Mainstreaming Responsible Investing

We have arrived at a watershed moment in US history, when the principles and practices of sustainable, responsible, and impact investing are finally becoming mainstream. The biennial report on U.S. Sustainable, Responsible, and Impact Investing Trends 2018 (the Trends Report), published by US SIF Foundation, reveals a 38% increase over two years in the assets under professional management that integrate environmental and social corporate governance (ESG) criteria. This means that currently, one in every four dollars under professional management in this country, or $12 trillion, is invested using ethical or socially responsible criteria.

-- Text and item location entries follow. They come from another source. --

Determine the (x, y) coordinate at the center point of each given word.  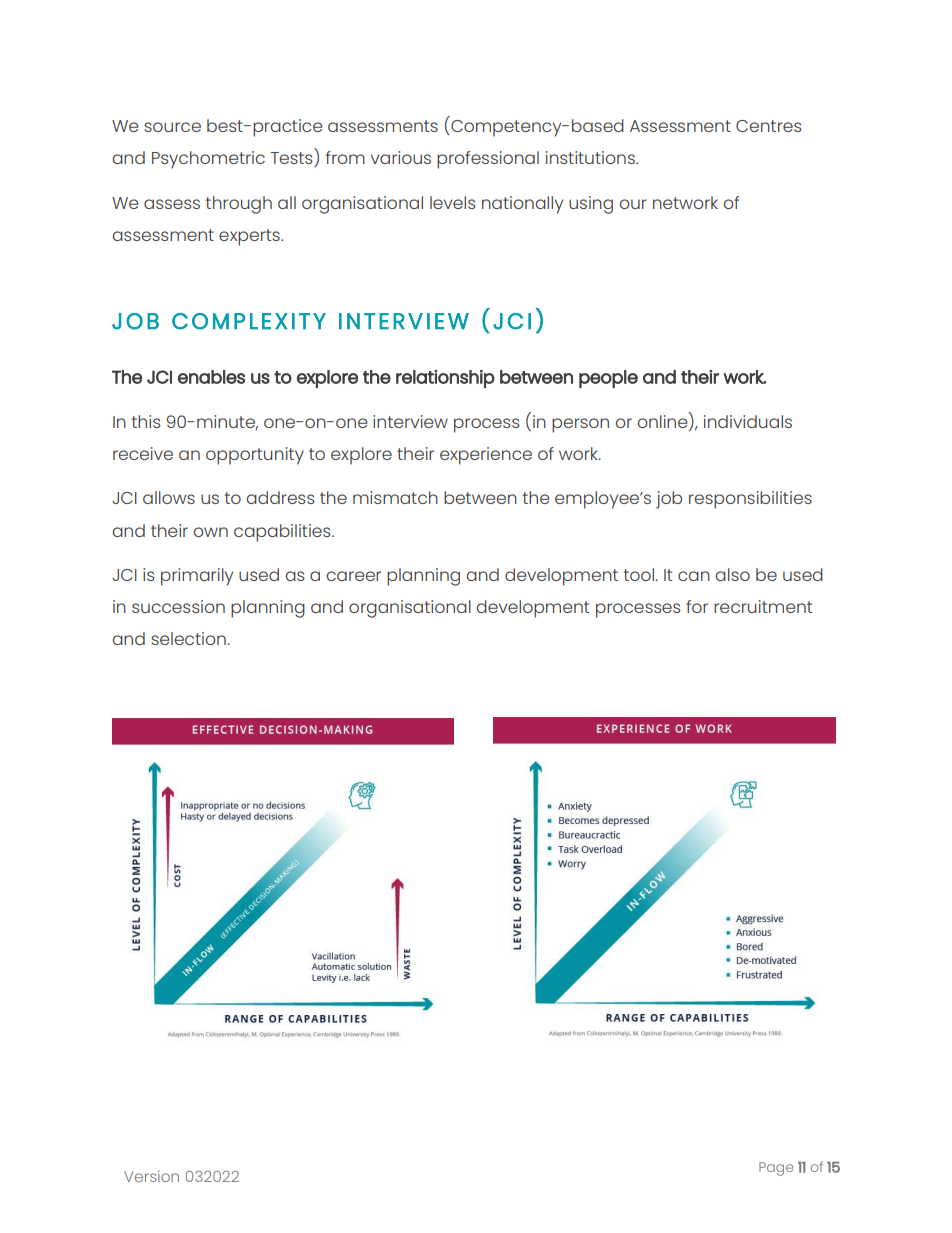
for (697, 606)
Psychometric (208, 160)
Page (776, 1169)
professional (488, 160)
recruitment (763, 606)
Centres (769, 126)
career (353, 576)
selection (189, 638)
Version (151, 1176)
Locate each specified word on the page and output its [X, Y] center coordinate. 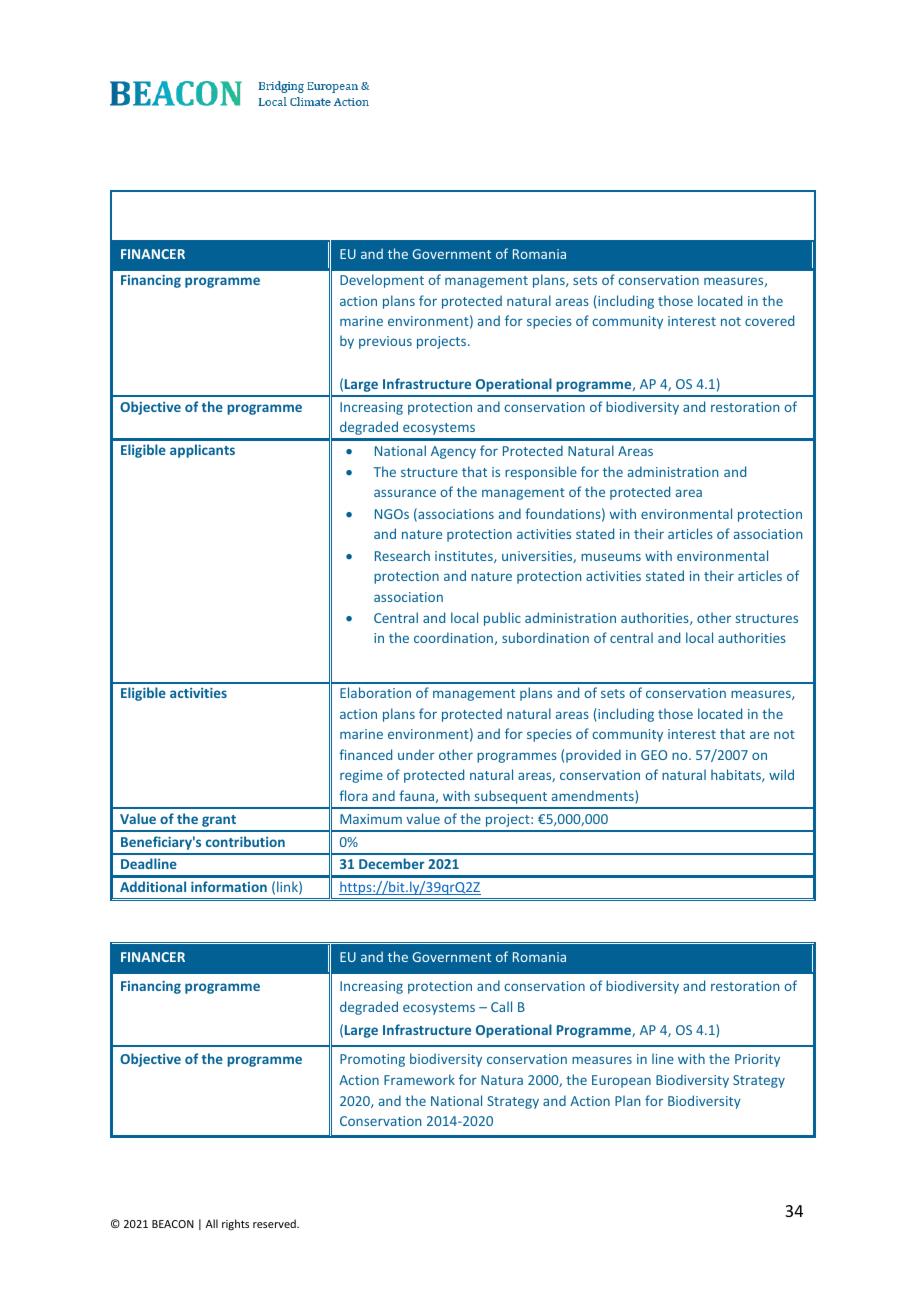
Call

Twenty years ago, SRI assets tallied just over $600 billion. The new data shows that assets have increased 18-fold since 1995—an astounding annual growth rate of nearly 14%. The Trends Report contains self-reported data from 365 investment management firms and more than 1000 community development financial institutions and vehicles. The numbers illustrate significant growth in assets in SRI opportunities across all categories over the past two years:

  • 730 mutual funds, ETFs, and other registered companies (200 more than 2016);
  • 780 venture capital, private equity, real estate and hedge funds (350 more than in 2016); and,
  • 1000 community investing institutions and funds whose assets have expanded by more than 50 percent since 2016 (e.g., community credit union assets have doubled during this period).

The growing popularity of socially responsible investment (SRI) can largely be attributed to investor demand, according to the report, resulting from a change in retail investor priorities as well as the stated mission and social purpose of institutional investors. A recent Eaton Vance study of 1000 financial advisors showed that about 80% of investors now ask for sustainable and responsible investment options. The entry of several large mainstream investment firms (e.g., Blackrock, Oppenheimer) has further validated the SRI approach in the eyes of conventional investors, while online platforms offering ESG options and the proliferation of ESG ratings systems for funds have increased investor awareness of and interest in this approach.

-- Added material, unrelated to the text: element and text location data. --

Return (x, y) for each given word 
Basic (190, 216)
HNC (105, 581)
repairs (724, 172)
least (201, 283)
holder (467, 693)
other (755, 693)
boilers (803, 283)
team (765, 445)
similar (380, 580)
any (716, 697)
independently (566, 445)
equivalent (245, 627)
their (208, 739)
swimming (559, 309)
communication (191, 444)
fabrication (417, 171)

Many environmental and social issues—from climate change and Indigenous land rights to gun violence and racial and gender discrimination—have spurred public campaigns to move money from objectionable to ethically tenable options, particular in light of the governing Republican opposition to measures and regulations that address these issues.

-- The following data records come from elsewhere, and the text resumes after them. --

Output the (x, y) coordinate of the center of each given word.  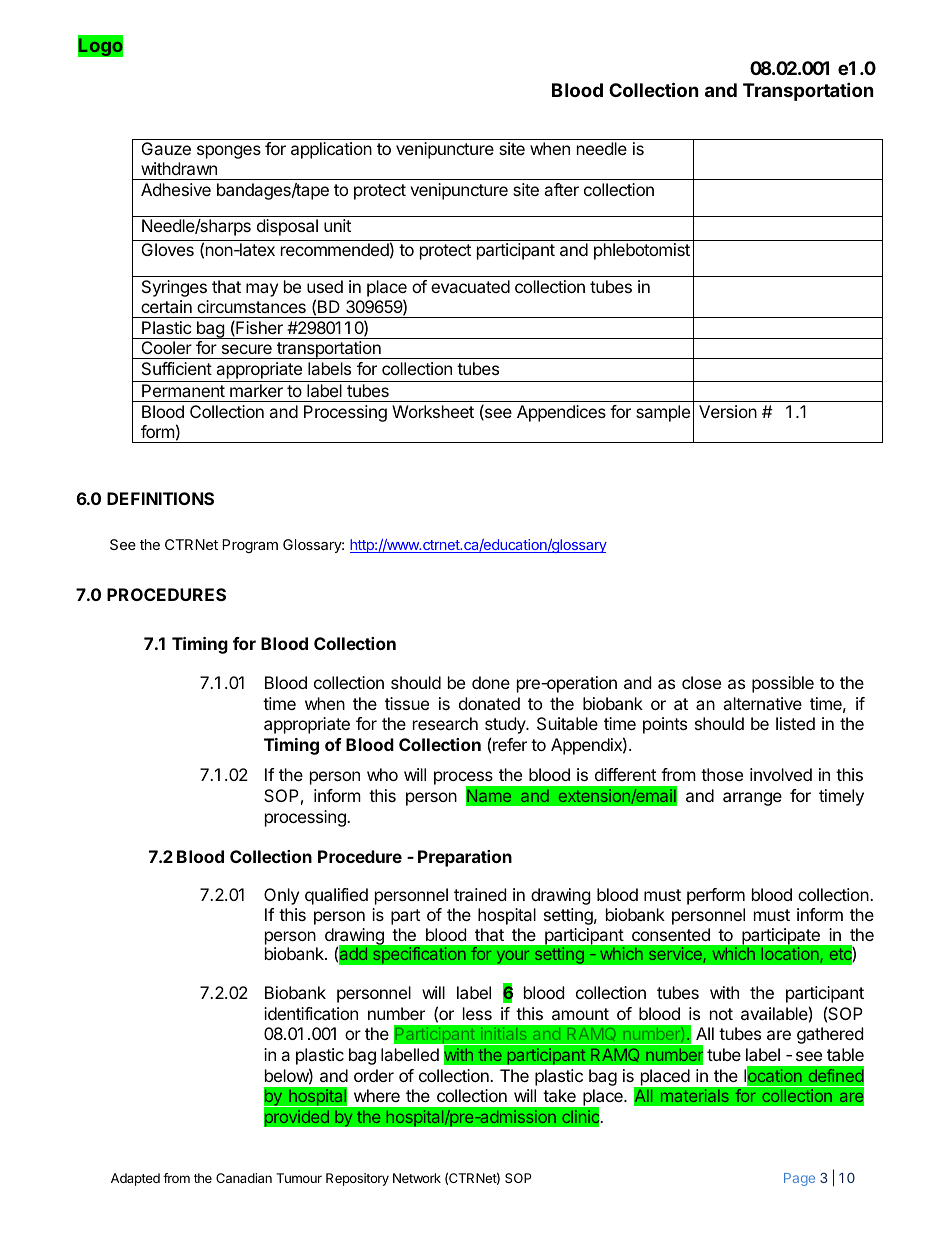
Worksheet (433, 411)
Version (728, 411)
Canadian (244, 1178)
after (561, 189)
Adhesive (176, 189)
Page (799, 1179)
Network (417, 1178)
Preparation (465, 858)
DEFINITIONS (160, 498)
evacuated (470, 286)
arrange (752, 799)
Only (281, 896)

Climate change, for example, is currently the leading ESG issue for money managers. Many have established fossil-fuel-free investment policies and filed nearly 300 shareholder resolutions that ask companies to acknowledge and report on the business risks of climate change. Other shareholder engagements, which include more than 1000 dialogues with corporate managers and over 700 ESG-related resolutions in 2018 focus on political contributions disclosure, tobacco, gun and weapons manufacturing, human rights in conflict minerals countries, alcohol, corruption, and governance (including the rights of shareholders to nominate directors to corporate boards and place such candidates on proxy ballots, a policy now in practice with 65% of S&P 500 companies). Money managers also report that nearly $2 trillion of assets under management now have restrictions on investments in weapons, a nearly five-fold increase from 2016.